Chronically insecure
In late March 2015, Saudi Arabia, supported by nine allies, launched a military campaign in its southern neighbour Yemen. The invasion has not fulfilled its official purpose of bringing the ousted Yemeni President Abd Rabbu Mansour Hadi back to power. Instead, it has pushed the poorest Arab nation to the brink of famine.
On the second anniversary of the beginning of the war, tens of thousands of people took to the streets of Yemen's capital Sanaa. They protested against the Saudi-led military campaign and called for an end to the civil war that has left more than 10,000 dead and 40,000 wounded.
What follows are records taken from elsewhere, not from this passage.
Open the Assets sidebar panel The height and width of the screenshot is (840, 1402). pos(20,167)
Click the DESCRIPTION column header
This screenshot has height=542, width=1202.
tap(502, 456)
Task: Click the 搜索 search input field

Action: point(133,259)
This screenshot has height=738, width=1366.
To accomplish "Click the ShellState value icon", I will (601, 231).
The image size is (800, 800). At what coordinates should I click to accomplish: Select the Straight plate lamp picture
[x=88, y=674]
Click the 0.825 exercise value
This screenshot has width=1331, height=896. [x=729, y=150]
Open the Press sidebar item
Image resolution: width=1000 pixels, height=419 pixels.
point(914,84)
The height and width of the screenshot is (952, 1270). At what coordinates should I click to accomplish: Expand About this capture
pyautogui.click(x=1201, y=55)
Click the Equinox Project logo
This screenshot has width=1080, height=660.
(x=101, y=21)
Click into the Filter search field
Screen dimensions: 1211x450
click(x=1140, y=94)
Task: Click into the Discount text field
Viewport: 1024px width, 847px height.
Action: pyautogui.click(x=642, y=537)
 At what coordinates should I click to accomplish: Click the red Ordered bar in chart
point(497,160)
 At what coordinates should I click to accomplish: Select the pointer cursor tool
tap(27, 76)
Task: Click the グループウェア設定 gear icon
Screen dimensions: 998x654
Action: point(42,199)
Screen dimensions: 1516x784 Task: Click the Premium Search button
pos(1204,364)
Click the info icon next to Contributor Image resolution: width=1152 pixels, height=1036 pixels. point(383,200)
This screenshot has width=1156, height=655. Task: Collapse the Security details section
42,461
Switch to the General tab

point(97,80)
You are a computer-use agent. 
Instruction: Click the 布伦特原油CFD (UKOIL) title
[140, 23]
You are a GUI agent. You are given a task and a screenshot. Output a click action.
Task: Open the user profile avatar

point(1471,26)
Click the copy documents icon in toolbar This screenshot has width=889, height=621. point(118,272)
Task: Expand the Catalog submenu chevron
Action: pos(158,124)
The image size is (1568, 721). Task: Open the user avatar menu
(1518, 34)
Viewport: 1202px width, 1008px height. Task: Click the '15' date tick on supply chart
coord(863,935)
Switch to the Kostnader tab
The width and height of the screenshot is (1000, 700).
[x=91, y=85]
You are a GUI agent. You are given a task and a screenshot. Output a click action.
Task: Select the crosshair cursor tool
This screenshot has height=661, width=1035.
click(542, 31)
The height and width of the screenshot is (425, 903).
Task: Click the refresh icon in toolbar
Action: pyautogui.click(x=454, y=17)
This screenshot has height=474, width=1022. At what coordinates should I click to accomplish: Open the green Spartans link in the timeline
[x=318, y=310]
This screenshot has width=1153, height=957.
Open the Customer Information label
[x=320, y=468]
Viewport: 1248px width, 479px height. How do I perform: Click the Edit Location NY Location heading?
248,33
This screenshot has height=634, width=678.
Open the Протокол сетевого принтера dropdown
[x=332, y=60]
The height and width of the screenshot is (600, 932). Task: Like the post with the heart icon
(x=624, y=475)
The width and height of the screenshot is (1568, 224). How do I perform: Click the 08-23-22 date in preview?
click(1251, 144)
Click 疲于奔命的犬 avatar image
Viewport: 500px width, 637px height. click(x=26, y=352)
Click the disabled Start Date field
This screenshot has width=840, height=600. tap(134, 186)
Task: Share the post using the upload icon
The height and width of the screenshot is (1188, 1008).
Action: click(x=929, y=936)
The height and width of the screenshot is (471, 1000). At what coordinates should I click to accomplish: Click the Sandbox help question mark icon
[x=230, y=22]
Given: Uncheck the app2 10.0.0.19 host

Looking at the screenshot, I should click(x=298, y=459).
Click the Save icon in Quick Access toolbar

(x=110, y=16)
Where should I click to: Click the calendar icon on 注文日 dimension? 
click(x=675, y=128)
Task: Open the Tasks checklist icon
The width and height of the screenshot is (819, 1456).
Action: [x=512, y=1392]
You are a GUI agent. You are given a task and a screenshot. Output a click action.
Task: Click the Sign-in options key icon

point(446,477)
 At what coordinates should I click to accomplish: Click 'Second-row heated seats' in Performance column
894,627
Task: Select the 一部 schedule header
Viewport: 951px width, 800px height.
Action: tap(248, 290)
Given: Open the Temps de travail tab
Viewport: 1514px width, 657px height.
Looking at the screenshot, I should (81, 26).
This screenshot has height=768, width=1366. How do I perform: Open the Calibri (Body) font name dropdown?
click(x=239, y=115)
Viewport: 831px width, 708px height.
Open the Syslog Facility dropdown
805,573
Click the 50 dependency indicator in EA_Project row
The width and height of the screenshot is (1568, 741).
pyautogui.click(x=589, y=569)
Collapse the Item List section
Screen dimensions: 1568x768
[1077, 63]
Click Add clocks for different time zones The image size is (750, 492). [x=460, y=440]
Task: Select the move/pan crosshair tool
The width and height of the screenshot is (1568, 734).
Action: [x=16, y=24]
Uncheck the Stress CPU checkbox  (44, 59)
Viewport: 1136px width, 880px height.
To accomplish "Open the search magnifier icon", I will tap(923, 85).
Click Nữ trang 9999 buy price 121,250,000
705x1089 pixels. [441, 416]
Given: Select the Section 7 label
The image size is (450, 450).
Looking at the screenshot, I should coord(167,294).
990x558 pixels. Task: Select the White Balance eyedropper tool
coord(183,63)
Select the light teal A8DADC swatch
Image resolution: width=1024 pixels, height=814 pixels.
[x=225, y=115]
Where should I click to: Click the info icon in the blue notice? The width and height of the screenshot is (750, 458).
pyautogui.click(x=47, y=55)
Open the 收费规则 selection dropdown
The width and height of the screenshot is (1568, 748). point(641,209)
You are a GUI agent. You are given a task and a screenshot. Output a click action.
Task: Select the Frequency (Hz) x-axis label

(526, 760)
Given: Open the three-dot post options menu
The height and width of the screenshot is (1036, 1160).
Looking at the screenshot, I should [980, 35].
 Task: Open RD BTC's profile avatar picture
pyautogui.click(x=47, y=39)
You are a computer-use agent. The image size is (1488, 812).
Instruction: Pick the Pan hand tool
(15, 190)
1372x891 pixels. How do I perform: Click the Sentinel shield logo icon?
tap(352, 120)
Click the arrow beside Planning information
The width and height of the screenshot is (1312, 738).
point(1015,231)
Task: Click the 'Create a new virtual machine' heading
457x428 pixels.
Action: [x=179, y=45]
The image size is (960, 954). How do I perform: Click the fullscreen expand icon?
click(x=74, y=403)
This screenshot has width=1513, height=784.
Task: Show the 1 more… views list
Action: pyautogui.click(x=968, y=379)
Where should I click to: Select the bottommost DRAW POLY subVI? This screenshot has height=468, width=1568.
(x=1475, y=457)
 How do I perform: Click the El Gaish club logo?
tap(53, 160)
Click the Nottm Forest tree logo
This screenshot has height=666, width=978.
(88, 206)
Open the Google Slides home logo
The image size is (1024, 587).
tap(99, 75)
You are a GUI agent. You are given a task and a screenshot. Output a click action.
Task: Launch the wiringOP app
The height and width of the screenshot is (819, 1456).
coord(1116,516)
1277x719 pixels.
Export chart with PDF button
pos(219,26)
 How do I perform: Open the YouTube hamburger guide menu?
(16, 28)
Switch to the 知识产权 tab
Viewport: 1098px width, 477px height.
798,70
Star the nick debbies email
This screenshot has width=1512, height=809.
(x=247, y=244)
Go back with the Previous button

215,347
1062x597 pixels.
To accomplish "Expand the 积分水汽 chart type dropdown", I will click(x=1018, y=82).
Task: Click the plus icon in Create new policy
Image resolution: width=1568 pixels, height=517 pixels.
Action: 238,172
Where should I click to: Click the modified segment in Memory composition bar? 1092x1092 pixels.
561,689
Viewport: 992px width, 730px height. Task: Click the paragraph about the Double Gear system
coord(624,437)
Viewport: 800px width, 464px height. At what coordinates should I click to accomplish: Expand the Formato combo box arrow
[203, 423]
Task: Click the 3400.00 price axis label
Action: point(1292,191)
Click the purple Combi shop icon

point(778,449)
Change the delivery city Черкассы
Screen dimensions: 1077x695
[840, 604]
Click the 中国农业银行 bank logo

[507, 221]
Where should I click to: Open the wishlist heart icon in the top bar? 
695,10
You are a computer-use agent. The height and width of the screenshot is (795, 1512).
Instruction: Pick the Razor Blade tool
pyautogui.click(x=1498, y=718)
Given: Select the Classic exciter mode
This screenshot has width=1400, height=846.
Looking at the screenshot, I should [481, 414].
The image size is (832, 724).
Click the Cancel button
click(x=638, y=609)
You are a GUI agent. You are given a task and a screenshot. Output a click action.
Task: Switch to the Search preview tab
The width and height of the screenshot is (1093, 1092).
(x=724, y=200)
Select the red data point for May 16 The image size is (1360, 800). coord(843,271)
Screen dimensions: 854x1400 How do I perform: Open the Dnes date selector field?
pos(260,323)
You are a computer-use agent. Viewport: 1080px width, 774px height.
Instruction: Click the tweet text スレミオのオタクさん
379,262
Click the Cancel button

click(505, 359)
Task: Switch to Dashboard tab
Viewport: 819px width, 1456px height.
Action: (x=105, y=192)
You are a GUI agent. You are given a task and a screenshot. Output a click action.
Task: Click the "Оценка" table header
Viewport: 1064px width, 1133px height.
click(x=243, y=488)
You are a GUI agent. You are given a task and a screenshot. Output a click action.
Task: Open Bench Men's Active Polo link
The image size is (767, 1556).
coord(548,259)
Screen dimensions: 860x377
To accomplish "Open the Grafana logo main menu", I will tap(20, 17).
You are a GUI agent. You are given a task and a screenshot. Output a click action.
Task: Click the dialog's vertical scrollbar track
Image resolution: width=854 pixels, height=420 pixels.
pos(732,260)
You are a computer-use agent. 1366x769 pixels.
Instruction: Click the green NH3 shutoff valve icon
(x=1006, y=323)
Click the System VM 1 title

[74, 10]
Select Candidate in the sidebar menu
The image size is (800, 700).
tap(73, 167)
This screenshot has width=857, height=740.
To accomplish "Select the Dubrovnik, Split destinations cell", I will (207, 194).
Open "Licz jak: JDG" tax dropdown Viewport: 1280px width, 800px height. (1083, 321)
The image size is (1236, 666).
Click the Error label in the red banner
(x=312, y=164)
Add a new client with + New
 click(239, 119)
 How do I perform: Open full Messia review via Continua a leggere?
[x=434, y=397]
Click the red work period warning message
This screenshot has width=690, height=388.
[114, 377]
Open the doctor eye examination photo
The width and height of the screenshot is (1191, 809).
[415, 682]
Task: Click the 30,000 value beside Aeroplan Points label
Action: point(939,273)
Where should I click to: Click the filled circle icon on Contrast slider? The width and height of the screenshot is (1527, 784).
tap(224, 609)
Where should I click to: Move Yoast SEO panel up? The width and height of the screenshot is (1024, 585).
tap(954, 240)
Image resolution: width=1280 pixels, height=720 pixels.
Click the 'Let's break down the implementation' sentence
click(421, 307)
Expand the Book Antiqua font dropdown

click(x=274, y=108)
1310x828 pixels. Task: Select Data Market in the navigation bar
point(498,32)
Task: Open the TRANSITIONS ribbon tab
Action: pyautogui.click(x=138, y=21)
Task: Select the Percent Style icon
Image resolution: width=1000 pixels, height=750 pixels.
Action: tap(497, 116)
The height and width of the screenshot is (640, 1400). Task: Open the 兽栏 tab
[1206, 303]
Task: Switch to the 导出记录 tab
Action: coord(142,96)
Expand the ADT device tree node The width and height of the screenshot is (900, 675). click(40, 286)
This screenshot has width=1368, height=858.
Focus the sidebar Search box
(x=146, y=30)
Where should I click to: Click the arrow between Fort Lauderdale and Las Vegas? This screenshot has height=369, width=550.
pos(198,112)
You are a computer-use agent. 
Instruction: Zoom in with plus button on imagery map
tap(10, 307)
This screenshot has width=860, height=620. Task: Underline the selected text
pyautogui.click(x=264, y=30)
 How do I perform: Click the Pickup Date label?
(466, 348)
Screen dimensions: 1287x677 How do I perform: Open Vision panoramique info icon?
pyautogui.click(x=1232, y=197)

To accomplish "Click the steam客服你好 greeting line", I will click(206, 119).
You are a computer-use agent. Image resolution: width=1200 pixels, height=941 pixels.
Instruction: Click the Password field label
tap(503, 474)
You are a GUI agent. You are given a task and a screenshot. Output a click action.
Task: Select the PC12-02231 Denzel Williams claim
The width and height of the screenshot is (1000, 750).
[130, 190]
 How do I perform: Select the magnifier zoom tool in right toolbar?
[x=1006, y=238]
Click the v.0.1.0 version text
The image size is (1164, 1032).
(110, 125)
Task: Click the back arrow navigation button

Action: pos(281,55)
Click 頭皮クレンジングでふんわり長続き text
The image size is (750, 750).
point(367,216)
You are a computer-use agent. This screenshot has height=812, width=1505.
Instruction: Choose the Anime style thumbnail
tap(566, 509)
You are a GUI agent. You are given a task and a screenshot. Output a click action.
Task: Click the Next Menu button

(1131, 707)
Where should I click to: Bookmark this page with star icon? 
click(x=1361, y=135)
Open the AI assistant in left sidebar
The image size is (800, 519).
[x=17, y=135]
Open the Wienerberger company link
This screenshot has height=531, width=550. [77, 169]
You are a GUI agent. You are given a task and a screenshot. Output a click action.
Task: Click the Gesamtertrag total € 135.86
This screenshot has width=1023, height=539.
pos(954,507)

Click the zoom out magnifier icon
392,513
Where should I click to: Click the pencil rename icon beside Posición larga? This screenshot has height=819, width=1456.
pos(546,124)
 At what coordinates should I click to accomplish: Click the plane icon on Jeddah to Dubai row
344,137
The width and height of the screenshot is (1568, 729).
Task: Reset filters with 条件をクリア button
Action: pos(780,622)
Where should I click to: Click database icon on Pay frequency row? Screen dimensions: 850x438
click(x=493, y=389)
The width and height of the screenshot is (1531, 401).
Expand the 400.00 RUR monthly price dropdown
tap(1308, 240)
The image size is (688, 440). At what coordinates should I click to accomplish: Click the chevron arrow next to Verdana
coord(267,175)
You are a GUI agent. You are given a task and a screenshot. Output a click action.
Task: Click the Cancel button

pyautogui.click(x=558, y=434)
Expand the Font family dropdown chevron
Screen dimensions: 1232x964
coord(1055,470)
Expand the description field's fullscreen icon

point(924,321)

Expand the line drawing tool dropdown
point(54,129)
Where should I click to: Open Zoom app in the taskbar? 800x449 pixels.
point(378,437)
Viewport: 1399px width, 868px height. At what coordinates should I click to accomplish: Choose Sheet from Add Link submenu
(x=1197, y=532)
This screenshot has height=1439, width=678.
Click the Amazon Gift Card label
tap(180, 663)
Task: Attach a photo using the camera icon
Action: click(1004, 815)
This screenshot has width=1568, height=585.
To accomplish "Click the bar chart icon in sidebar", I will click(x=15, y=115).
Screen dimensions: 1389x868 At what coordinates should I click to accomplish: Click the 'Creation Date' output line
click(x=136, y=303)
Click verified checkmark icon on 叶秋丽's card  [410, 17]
Today, some 10 million (80 % of the population) are in urgent need of humanitarian assistance, according to the UN. An estimated two million Yemeni children are about to starve.
The Iran-backed Shia Houthi insurgents, whom the predominantly Arab intervention is trying to oust, still control the western part of Yemen, including Sanaa. The war seems to have reached a stalemate and become one of attrition. Its political, humanitarian, security and financial costs are growing. Reports suggest that Riyadh spent $ 5.3 billion on the war only in 2015. According to Reuters, airstrikes alone cost Saudi Arabia approximately $ 175 million a month.
Against this backdrop, the question is why Riyadh persists unabated with the military campaign in Yemen. For starters, it is fundamentally an "affective" or emotional war driven by the Kingdom’s frustration about its regional decline, while its arch-rival Iran is a rising power with growing influence.
A show of strength
The military action was launched in the thick of multilateral nuclear negotiations between Iran and world powers during the second term of former US President Barack Obama. The Saudis accused the USA of letting them down in favour of achieving a rapprochement with a resurgent Iran.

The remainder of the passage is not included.